De la Hera identifies eleven persuasive dimensions of digital games, which could
operate on the three different levels of a game’s signs, system, and context (De la Hera
2014, p.85-96). According to semiotic principles theory of game scholars Salen and
Zimmerman, digital games are systems that have specific rules and characteristics,
include a series of signs. Through interpreting these elements within a game’s system
and context, a player establish a relationship with and generates meaning from the game
(Salen & Zimmerman 2004, p.364). This paper will try to answer the third sub-question,
how serious games and in our case refugee games may convey a persuasive message
that is able to affect players’ attitudes and ideas, by using seven of De la Hera’s
persuasive dimensions, that have been identified to this paper’s case studies, and
functioning on all of the three operating levels.

• **DATA SECTION**
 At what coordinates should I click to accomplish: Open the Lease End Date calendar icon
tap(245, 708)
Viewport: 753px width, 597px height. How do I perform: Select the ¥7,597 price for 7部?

• **EXERCISES TO COMPLETE**
• A. Please write out the excerpt on persuasive games between "De la Hera identifies" and "three operating levels.", inclusive.
• B. Decide whether each statement agrees with the excerpt on persuasive games, giving yes or no and quoting the deciding words: (i) De la Hera identifies eleven persuasive dimensions of digital games. (ii) The paper draws on all of De la Hera's persuasive dimensions. (iii) Salen and Zimmerman describe digital games as systems with specific rules and characteristics.
The material comes from a separate source, unrelated to the excerpt on persuasive games.

• **SOLUTION SET**
• A.
De la Hera identifies eleven persuasive dimensions of digital games, which could
operate on the three different levels of a game’s signs, system, and context (De la Hera
2014, p.85-96). According to semiotic principles theory of game scholars Salen and
Zimmerman, digital games are systems that have specific rules and characteristics,
include a series of signs. Through interpreting these elements within a game’s system
and context, a player establish a relationship with and generates meaning from the game
(Salen & Zimmerman 2004, p.364). This paper will try to answer the third sub-question,
how serious games and in our case refugee games may convey a persuasive message
that is able to affect players’ attitudes and ideas, by using seven of De la Hera’s
persuasive dimensions, that have been identified to this paper’s case studies, and
functioning on all of the three operating levels.

• B.
(i) Yes: "De la Hera identifies eleven persuasive dimensions of digital games"
(ii) No: "by using seven of De la Hera’s persuasive dimensions"
(iii) Yes: "digital games are systems that have specific rules and characteristics"